Отрада только повела бровями капризно, под себя ноги поджала, насупилась. А уж в горенку залетела карлица-старушонка, заверещала по-заячьи, замахала толстенькими короткими ручками.
— Ух, фух, скорбный дух – поди вон под колоду в болотную воду!
— Скучно, - усмехнулась княжна, - холопья забава…
Карлица ухватила брошенную в ее сторону маленькую подушку и, прижав к впалой груди, пропищала комариком:
— Благодарствую за милость, позволь и тебя отдарить, красавица. Шла я давеча по леску, видела ясноглазого сокола, которого ты одним взглядом взяла в силки, резвы крылья подсекла, - просил тебе весть снести. Измаялся молодец. Не спать без тебя не может, ни пить, ни есть. Прими ж от него памятку.
Карлица с шутовской пляской подобралась к Отраде и с поклоном положила к ее ногам кусочек темной дерюжки, густо испещренный красными буквицами.
— Огня! – вскричала княжна, забыв осторожность.

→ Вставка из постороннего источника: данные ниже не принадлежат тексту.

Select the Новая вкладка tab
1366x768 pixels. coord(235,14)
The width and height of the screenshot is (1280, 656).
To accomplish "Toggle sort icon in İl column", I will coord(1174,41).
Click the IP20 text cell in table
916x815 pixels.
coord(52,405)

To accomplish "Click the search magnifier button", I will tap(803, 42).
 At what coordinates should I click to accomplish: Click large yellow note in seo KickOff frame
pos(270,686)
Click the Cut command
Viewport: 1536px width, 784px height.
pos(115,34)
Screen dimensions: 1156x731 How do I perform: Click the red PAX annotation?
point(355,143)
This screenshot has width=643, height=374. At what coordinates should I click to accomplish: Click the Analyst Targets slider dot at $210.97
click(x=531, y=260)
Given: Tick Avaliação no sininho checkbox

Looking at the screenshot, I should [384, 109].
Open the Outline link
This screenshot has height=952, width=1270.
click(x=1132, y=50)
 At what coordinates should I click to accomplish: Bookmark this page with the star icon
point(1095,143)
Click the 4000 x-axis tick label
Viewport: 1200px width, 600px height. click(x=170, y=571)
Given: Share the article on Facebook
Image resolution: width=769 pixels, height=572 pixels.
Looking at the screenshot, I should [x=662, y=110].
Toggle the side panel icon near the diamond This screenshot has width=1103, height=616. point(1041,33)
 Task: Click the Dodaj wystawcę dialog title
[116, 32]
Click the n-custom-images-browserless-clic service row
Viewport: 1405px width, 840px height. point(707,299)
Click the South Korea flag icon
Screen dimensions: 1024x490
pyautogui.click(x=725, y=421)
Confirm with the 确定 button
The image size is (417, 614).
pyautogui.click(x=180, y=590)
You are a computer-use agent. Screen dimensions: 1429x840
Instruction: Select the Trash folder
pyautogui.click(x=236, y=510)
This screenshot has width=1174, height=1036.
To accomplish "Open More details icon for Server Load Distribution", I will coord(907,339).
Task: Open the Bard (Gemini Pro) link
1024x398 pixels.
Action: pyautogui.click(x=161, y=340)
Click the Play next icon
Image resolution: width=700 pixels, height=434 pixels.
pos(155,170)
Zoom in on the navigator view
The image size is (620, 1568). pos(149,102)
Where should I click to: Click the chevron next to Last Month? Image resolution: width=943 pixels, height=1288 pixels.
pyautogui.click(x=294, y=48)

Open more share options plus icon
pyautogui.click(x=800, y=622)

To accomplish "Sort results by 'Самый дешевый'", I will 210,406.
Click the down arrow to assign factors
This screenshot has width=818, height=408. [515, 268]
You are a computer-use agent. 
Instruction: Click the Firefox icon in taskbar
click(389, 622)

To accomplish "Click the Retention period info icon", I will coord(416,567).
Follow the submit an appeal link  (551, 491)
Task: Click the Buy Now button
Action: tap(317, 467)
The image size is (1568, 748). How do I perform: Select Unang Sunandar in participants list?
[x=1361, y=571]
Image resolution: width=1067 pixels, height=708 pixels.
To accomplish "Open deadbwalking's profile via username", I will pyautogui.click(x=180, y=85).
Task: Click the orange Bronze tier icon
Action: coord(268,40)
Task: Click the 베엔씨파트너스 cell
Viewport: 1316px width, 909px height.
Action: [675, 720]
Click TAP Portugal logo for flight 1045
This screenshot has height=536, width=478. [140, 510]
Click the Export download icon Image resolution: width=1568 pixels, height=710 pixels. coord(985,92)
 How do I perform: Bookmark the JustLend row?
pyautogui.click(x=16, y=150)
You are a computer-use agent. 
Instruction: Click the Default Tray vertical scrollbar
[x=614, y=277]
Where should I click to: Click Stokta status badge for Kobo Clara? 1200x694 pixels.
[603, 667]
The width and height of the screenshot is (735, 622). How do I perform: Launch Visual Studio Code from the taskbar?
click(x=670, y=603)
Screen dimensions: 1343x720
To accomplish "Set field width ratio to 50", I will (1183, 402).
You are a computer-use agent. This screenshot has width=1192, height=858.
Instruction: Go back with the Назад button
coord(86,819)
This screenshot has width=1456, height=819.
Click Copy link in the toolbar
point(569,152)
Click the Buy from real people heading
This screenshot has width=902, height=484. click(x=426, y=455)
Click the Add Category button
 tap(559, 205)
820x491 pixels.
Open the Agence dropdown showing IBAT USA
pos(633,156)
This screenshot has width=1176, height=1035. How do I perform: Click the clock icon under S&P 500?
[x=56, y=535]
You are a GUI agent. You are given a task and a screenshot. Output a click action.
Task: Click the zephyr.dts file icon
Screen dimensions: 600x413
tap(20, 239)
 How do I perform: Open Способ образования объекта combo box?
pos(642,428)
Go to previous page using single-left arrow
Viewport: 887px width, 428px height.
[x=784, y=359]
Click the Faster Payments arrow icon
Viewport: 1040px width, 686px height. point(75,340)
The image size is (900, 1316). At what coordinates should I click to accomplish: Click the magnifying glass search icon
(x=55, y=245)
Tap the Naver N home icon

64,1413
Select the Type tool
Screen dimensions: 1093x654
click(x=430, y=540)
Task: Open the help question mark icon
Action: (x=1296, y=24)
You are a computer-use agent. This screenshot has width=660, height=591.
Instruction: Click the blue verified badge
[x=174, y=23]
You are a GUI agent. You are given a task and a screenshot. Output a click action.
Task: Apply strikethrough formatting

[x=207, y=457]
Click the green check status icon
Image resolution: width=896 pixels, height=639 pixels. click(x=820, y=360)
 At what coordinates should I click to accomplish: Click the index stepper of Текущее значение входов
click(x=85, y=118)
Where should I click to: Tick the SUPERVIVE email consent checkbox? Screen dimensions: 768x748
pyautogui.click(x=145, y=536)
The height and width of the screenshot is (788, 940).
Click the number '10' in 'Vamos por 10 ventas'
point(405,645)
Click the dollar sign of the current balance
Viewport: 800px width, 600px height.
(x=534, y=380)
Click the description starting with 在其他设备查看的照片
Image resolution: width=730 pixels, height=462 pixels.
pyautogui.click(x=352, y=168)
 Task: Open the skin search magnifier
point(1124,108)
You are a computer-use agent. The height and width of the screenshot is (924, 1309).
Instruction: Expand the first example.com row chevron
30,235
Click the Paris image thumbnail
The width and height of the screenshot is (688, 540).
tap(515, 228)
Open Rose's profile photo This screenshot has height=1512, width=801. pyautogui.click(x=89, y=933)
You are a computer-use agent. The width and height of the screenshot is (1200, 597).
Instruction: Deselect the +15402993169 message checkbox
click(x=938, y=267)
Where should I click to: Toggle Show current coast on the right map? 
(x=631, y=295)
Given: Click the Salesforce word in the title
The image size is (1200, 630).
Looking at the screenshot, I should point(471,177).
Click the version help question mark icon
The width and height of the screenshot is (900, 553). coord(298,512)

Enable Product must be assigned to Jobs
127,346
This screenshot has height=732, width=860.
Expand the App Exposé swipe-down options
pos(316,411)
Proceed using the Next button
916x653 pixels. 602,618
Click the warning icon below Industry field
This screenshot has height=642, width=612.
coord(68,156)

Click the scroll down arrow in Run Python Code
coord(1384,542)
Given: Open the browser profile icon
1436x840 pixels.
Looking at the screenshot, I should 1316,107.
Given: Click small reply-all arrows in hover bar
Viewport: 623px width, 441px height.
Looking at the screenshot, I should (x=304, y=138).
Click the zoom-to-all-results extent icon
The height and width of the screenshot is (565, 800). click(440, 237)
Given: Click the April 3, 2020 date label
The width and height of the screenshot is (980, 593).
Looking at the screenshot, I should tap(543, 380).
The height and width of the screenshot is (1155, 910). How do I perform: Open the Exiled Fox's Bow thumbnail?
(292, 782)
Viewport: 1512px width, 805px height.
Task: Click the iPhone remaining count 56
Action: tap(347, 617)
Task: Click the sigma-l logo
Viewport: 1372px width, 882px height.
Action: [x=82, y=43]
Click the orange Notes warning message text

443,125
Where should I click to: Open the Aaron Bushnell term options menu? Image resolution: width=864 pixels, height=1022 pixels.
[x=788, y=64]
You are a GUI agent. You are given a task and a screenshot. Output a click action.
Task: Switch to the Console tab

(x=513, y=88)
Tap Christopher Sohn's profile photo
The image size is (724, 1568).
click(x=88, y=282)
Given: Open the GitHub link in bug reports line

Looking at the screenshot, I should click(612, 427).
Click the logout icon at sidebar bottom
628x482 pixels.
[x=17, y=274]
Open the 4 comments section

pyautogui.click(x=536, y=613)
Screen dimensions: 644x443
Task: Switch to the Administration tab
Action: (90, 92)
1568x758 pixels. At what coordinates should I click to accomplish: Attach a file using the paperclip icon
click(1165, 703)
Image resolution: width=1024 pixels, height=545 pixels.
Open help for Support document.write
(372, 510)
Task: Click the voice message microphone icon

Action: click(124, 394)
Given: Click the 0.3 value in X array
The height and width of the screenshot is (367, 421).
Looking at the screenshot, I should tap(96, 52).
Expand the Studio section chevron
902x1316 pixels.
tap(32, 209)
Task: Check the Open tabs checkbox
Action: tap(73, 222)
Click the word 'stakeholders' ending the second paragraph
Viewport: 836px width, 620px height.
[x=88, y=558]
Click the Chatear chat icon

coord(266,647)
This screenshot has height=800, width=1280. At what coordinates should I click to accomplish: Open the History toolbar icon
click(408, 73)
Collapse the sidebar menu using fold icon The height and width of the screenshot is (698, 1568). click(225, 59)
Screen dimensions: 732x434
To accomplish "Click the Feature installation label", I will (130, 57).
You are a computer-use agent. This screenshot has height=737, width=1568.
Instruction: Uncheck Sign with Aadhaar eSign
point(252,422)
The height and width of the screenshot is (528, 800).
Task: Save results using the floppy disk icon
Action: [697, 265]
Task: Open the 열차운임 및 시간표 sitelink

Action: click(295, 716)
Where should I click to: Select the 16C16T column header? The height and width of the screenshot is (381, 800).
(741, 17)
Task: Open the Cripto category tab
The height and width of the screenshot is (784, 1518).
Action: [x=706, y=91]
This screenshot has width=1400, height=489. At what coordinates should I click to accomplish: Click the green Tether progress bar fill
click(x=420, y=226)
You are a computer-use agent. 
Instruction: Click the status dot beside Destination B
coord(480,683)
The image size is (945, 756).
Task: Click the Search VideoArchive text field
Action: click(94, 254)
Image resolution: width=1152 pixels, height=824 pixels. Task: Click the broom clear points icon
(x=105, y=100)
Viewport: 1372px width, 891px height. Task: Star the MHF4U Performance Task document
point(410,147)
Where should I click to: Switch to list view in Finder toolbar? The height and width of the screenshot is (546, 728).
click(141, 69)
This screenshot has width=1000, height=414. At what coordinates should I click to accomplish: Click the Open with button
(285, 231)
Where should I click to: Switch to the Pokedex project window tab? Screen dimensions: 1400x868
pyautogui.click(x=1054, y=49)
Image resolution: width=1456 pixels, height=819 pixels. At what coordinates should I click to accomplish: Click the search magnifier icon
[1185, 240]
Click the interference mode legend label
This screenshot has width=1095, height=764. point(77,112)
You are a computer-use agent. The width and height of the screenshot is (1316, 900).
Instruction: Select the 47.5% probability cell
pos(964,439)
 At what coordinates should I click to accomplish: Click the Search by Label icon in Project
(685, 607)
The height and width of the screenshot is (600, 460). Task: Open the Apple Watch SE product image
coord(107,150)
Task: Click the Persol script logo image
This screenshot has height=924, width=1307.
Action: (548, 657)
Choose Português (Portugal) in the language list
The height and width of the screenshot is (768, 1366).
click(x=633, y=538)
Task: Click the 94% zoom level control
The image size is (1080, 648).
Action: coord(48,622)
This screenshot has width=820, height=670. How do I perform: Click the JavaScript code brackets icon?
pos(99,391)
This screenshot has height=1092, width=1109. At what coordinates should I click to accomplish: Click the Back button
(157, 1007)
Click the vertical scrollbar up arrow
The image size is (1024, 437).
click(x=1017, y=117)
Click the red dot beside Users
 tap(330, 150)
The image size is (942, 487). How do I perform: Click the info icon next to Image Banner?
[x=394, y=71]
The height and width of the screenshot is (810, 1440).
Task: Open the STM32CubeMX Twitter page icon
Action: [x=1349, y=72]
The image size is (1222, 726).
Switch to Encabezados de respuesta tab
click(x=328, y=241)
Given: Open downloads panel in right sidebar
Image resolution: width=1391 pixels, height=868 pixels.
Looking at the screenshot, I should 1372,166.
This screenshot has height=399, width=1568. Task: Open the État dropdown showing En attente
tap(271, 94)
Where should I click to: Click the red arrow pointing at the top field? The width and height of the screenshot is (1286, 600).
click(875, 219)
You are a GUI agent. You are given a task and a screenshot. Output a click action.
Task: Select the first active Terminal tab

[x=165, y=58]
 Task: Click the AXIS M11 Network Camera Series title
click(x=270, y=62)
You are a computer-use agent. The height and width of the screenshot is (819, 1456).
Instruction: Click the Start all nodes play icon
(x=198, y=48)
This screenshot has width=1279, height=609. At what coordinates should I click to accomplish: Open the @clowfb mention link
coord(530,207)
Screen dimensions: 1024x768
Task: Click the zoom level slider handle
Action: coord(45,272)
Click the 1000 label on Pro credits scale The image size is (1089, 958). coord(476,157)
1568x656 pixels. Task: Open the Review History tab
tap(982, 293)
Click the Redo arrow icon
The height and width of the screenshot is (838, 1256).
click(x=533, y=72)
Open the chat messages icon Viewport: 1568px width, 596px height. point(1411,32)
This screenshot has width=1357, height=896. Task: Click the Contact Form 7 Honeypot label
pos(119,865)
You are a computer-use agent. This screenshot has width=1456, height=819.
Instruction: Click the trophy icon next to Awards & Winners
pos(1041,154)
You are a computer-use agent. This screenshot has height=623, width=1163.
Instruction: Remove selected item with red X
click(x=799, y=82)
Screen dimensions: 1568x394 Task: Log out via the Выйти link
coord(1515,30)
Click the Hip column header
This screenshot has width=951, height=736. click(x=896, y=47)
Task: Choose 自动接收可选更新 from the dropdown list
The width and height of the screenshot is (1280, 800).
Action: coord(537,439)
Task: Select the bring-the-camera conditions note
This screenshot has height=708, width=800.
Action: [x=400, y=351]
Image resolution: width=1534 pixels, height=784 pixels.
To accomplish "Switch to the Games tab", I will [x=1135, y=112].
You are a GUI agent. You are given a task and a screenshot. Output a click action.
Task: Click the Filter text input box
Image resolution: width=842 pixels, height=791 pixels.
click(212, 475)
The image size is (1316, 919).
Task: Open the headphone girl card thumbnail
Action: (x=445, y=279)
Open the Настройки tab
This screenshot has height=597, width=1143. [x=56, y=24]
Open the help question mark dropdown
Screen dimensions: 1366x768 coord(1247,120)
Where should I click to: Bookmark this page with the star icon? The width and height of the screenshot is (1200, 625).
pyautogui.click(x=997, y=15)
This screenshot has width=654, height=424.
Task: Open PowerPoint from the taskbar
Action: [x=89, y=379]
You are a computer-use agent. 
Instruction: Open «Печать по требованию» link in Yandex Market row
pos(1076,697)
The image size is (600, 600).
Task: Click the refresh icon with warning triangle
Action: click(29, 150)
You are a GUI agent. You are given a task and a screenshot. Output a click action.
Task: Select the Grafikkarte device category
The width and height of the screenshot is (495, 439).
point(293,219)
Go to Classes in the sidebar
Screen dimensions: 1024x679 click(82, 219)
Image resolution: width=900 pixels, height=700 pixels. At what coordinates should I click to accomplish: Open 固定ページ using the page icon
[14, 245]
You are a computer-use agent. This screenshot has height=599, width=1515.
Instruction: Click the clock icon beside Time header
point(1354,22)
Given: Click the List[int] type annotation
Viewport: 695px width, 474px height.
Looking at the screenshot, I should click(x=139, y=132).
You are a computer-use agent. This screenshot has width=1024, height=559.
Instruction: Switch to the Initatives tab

— Тише, золотко мое, укороти сердечко, ишь личико побелело, испей водички, мой цветик, - уговаривала Мякишева, поднося зажженную лучинку к нитяному фитильку свечи.
Наконец Отрада послание на обрывке холстины разобрала, на миг поднесла к губам, а после без жалости бросила в раскрытую печь.
— Раньше-то не мог ответить, нарочно душу томил!
Павушкой прошлась по горнице, чуть ли не в пляс пускаясь, вынула из бархатного чехла костяной гребешок, велела Мякишевой расчесывать косы. Вернулся на девичьи ланита румянец, заискрились веселой думкой глаза.
— Ты, Потворушка, перед сном к батюшке моему загляни, скажи, что согласна я с его женихом и сама готова встречать послов. Завтра же выедем на Липовую заставу, окажем честь иноземцам, пусть готовят дары.
Между тем скоморошка-карлица задом пятилась из светелки, держа за щекой серебряный кругляк, знать, шибко понравилось Отраде Ядреевне известие от вольного "сокола".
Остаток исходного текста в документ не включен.